Karpenter won't use fallback nodePool on insufficient instance capacity #6168

raychinov · 2024-05-08T13:42:18Z

Description

Observed Behavior:
We have a default nodePool in one availability zone (a) with higher weight and a second fallback nodePool in another availability zone (b) with lower weight.
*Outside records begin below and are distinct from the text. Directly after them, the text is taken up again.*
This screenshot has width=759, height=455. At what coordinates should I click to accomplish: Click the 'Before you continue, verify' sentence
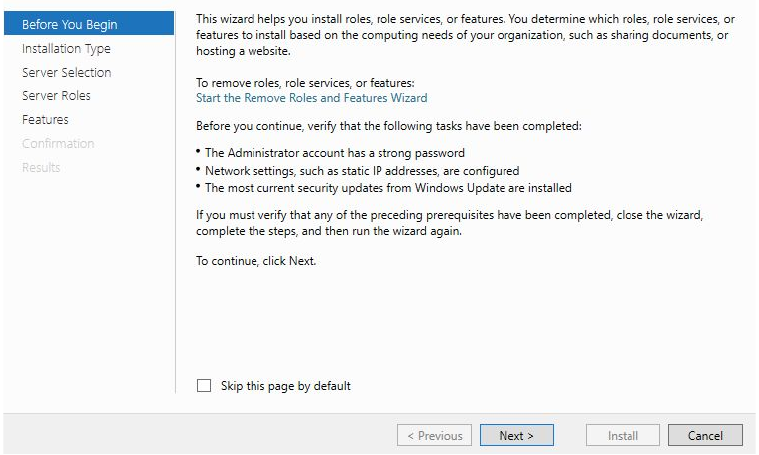(x=387, y=126)
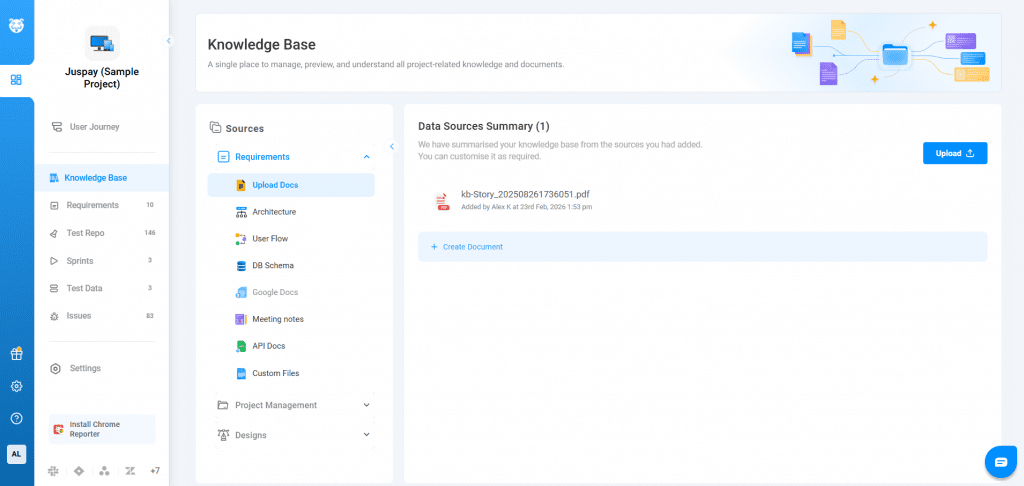Collapse the Requirements section in Sources

pos(366,157)
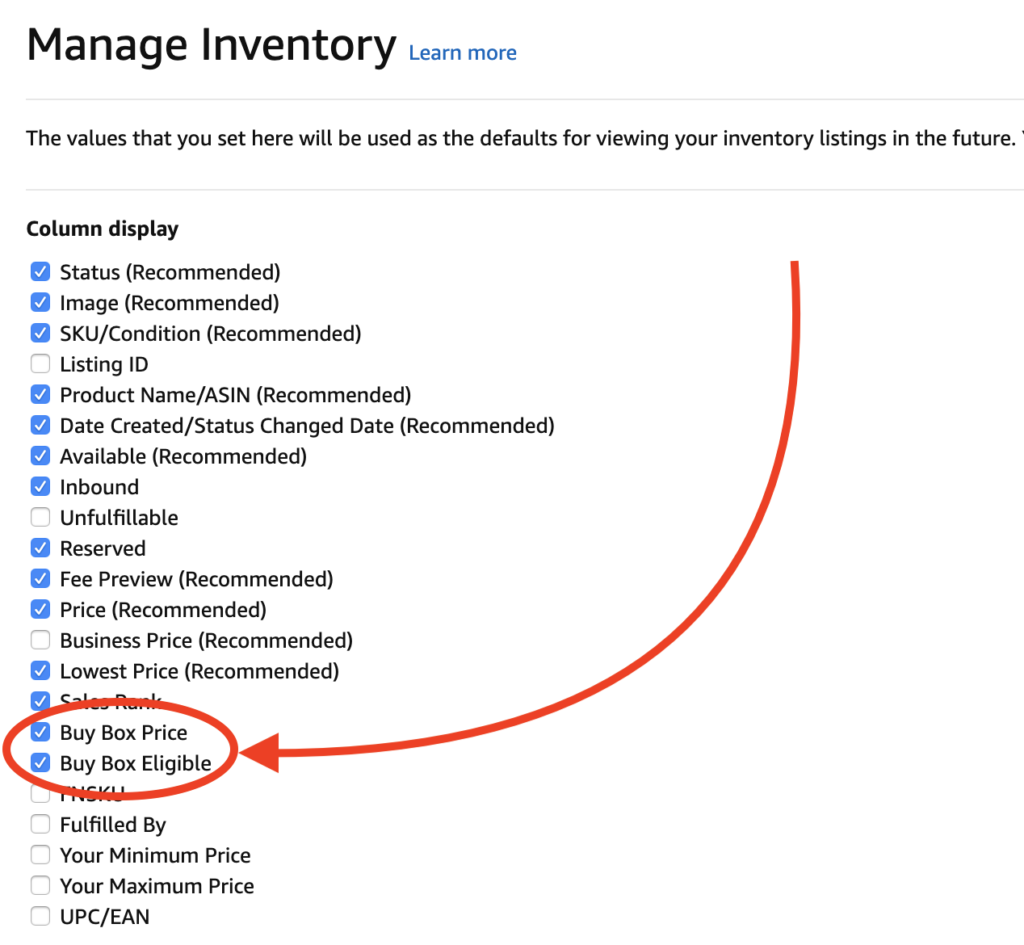This screenshot has height=945, width=1024.
Task: Disable the Buy Box Price column
Action: [x=40, y=732]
The scenario we test is with AWS Fault Injection Simulator, where all a AZ instances are terminated and new instance launches are paused.
What we observe is new nodeClaims being created but stay in Non-Ready state and nodes fail to launch with an error message like:

creating instance, getting launch template configs, getting launch templates, no instance types satisfy requirements of amis ami-02f420afc14289ede

The concerning thing here is that Karpenter won't try to launch instances from the fallback nodePool even after several minutes of waiting.
The messages in the log are mostly:

{"level":"DEBUG","time":"2024-05-08T11:26:25.025Z","logger":"controller.disruption","message":"waiting on cluster sync","commit":"2c8f2a5"}
{"level":"DEBUG","time":"2024-05-08T11:26:26.026Z","logger":"controller.disruption","message":"waiting on cluster sync","commit":"2c8f2a5"}
{"level":"DEBUG","time":"2024-05-08T11:26:27.027Z","logger":"controller.disruption","message":"waiting on cluster sync","commit":"2c8f2a5"}

If we increase the fallback nodePool weight and bump the workload so new nodeClaims are created, they would start in the b AZ and get provisioned successfully, but the a AZ nodeClaims will stay pending as well as the pods meant to start on them.

Expected Behavior:
Unsuccessful nodeClaims would time out after a couple of seconds, and new ones will be created in an alternative nodePool. Also, having more verbose log messages would be appreciated.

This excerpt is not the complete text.